I'm going to pass on Andrew Sullivan's spat with K-Lo from the National Review. He presents a pretty compelling argument against social conservatives who want to ban same-sex marriage.

The Federal Marriage Amendment for which K-Lo campaigned would render my civil marriage null and void. It would also explicitly remove any legal protections even under the rubric of "civil unions" that would provide me and my husband security. It would give people other than my spouse legal claims on my property were I to die or be rendered in some way incompetent. It would effectively divorce us. This is not factually in dispute. And if K-Lo supports equal treatment for gay couples under the rubric of civil unions, I'd be happy to discover that. But that is the only way she can argue that she is not, in fact, insisting that gay couples be stripped of defensible rights and stigmatized under the law.

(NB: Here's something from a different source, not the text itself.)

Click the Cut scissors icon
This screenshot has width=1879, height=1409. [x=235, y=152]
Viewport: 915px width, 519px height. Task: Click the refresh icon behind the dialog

K-Lo even supported Virginia's Marriage Amendment which claims to bar even private legal arrangement between gay spouses. The removal of all these rights and responsibilities, by the way, in no way "protects" marriage for straight people: their rights are guaranteed regardless,
and I am an enthusiast for those rights and for those families. I came from one, after all.

We're not in danger of losing it [the ability to create children] in any way - and never will. Such heterosexual unions will remain and should remain at the heart of civilization, and heterosexual desire is hardly likey to evaporate because society is inclusive of all people, and not just the overwhelming majority. Moreover civil marriage already allows people to commit to one another without reproducing and no one seems to believe that marriage needs to be protected from this. So why the double standard for infertile or non-reproducing straights and gays - unless the point is purely to stigmatize homosexuality?

We are not redefining it [marriage]. We are making it available for the tiny minority of human beings and citizens who otherwise have no secure legal or social protection for their relationships. I'm sure K-Lo doesn't mean to hurt gays and in her own mind doesn't believe that stripping me of basic rights in my relationship renders me second class. But it does, and her feelings about this are irrelevant compared with the facts. Under her vision of society, my husband and I are denied the basic rights granted to every heterosexual. Under my vision, we all have the same rights; and gay people can and should celebrate the families of straight people, do all they can to support parenting, while straight people can do the same for their gay siblings, offspring and friends. Her vision necessitates marginalization and second class citizenship. And
she and others on her side of the debate need to acknowledge it as such and own it.